Angesichts des deutlichen Vorsprungs der Union in der Sonntagsfrage aller Institute scheint das Rennen um den Wahlsieg am 24. September fast schon entschieden. Spannend ist jetzt vor allem, welche Partei hinter Union und SPD drittstärkste Kraft im Bundestag wird. Linke, Grüne, FDP und AfD liefern sich seit Monaten ein Kopf-an-Kopf-Rennen in den Umfragen.
Wie aber haben sich die kleineren Parteien in früheren Wahlen geschlagen – hinter CDU, CSU und SPD? Und nicht selten sogar vor den Großen? Wie haben sie hier auf Gemeindeebene abgeschnitten? Um das zu zeigen, haben wir für die über 11 000 Gemeinden in Deutschland (Stand 1. Januar 2017) die Zweitstimmenergebnisse inklusive der Briefwahlstimmen aufbereitet. Dabei wurde auch die »Wählerdichte« der einzelnen Gemeinden für jede Bundestagswahl berechnet. Sie gibt das Verhältnis der gültigen abgegebenen Stimmen zur jeweiligen Gemeindefläche an. Beide Informationen haben wir in einer interaktiven Karte für Sie zusammengeführt: Zum einen gibt diese Karte die Plätze für jede einzelne Gemeinde wider. Zum anderen wird der Anteil dargestellt, den das jeweilige Gemeindeergebnis in absoluten Stimmen am Bundesergebnis hatte.
Was bedeuten die verschiedenen Farben?
Wir haben jeder Partei eine naheliegende Farbe zugeordnet: CDU/CSU (Union) Schwarz, SPD Rot, der Linken Lila, den Grünen Grün, der FDP Gelb und der AfD Blau. Rechtsextreme Parteien, wie z. B. NPD, REP, DVU oder auch Pro Deutschland, haben wir zusammengefasst und ihnen die Farbe Braun zugewiesen. Weitere Parteien, z. B. die Ökologisch-Demokratische Partei in Bayern, haben wir aus Gründen der Komplexitätsreduktion als »Sonstige Parteien« zusammengefasst. Um diese trennscharf auf den Karten abbilden zu können, haben wir für sie eine Sonderfarbe gewählt (Minz-Grün-Grau). Bei Flächen die weiß gekennzeichnet sind handelt es sich um sogenannte »gemeindefreie Gebiete«. Diese sind meist große Wälder oder auch Seen. Hier leben nur sehr wenige oder keine Menschen. Deshalb werden ihre Wahlstimmen zu den bewohnten Nachbargemeinden hinzugezählt.

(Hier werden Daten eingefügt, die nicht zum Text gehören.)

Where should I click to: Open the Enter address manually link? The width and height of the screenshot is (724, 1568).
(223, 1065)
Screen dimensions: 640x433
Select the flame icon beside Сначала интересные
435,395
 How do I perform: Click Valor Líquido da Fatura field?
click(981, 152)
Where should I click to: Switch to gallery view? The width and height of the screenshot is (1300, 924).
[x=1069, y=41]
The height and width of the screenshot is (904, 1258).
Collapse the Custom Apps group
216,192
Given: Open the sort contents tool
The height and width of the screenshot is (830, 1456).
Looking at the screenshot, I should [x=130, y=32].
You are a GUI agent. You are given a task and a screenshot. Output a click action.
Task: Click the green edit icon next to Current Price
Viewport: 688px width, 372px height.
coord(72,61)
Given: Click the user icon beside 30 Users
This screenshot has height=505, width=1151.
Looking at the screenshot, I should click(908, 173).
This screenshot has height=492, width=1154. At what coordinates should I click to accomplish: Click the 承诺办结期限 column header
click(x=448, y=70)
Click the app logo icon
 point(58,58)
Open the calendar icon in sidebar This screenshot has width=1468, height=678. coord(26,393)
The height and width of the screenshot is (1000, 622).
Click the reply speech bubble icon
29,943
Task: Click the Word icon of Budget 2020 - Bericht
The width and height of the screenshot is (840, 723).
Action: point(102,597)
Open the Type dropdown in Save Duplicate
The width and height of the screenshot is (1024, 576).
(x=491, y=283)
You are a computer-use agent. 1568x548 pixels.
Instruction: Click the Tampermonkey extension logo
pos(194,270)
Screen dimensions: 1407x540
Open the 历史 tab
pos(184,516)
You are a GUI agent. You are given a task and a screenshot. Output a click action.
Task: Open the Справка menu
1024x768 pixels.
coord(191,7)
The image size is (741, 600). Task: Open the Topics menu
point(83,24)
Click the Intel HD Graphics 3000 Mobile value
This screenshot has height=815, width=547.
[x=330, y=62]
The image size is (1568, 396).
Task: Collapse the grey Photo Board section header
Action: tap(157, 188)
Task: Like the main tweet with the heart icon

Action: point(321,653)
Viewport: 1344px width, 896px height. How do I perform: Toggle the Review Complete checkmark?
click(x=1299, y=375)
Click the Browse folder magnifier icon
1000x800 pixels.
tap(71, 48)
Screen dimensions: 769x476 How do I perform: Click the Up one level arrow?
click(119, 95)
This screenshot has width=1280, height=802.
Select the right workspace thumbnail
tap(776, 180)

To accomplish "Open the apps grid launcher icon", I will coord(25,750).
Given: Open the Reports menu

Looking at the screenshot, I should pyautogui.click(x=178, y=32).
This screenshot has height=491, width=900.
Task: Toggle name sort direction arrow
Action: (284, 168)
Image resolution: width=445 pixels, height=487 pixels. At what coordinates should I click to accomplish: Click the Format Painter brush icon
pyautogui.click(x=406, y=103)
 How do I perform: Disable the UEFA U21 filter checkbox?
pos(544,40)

Was bedeuten die verschiedenen Helligkeitsstufen?
Großflächige aber dünn besiedelte Gemeinden sind in der Parteifarbe etwas heller dargestellt. So wird, um einmal von der üblichen Darstellung der Prozentergebnisse abzuweichen, die Verteilung der absoluten Stimmenzahl im Ergebnis einer Partei räumlich hervorgehoben. Die Helligkeitsstufen der Gemeinden zeigen die Wählerdichte. Je mehr Menschen pro km² in einer Gemeinde gewählt haben, desto stärker färben wir die Gemeinde in der Parteifarbe ein. Ein ungewöhnlicher Schritt, der aber die Karten auch ein wenig übersichtlicher macht.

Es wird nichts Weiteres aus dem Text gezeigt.